* [Reading text]:
===============

Giving 70 dogs a bath in one day is a surprisingly straightforward operation.
There’s hardly any barking, yelping or bolting. There’s no scratching or biting. There’s just a bottle of shampoo, some warm water, a couple of towels, a handful of volunteers and a dog. Make that a whole lot of dogs.
“Oh, look at your feet,” said Sheila Geraghty, executive director of the Spokane Humane Society, to a volunteer as she entered the dog kennel with a hanging red “closed” sign. “They’re soaked.”
“Oh, it’s nothing,” retorted longtime volunteer Janie Stowell. “I usually end up wetter than they are,” she said, referring to the dogs.
On Sunday, wet shirts and shoes were par for the course as staff and volunteers tended to the facility’s canine residents. They’ve been under quarantine since Oct. 7, following a parvovirus scare that rocked the shelter and ushered in a two-week lock down.
During the spell no dogs could be adopted or brought into the kennel area. They couldn’t be let out, played with or walked.
Only one dog died – the young puppy who carried the highly contagious and sometimes fatal virus with him from San Antonio to Spokane.
His kennel mate, a small mixed-breed named Orange, was quarantined from the rest in his own room. Miraculously, he was cleared Saturday, along with the rest of the 69 dogs, after showing no symptoms for two weeks. The long weeks of confinement, however, had left them dirty doggies.

===============

* [Instructions]:
a – In the article about the shelter dogs, what is the date given for the start of the dogs' quarantine?
b – Please rewrite the part of the article about the shelter dogs that opens with "Only one dog" and closes with "them dirty doggies.", substituting "Pepper" for "Orange".

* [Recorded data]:
===============

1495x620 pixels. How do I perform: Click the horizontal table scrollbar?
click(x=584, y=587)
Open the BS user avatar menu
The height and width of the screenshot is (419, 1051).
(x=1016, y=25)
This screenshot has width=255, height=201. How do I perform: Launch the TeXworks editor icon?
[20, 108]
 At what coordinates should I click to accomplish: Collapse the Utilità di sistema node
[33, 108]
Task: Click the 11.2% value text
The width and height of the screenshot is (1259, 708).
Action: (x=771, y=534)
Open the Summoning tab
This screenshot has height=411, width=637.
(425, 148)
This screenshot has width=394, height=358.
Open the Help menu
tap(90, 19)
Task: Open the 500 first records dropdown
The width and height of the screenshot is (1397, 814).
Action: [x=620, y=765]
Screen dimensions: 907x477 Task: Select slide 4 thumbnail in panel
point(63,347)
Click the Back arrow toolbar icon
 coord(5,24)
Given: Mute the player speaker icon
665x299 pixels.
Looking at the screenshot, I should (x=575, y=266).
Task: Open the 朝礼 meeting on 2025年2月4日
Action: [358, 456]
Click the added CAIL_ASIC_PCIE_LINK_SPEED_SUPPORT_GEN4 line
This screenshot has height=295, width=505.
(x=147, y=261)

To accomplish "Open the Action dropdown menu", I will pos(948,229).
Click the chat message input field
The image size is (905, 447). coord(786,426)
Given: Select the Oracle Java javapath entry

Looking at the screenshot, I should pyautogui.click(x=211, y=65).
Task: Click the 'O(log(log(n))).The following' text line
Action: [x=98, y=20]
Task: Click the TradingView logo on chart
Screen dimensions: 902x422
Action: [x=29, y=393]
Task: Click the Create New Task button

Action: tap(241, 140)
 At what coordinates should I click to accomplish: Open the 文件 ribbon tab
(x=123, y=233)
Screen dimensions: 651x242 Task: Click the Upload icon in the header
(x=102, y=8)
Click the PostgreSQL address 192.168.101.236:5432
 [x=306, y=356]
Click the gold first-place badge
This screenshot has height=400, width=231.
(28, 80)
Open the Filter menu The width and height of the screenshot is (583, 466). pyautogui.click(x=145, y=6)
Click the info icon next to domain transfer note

===============

* [Answers to the tasks]:
a – Oct. 7

b –
Only one dog died – the young puppy who carried the highly contagious and sometimes fatal virus with him from San Antonio to Spokane.
His kennel mate, a small mixed-breed named Pepper, was quarantined from the rest in his own room. Miraculously, he was cleared Saturday, along with the rest of the 69 dogs, after showing no symptoms for two weeks. The long weeks of confinement, however, had left them dirty doggies.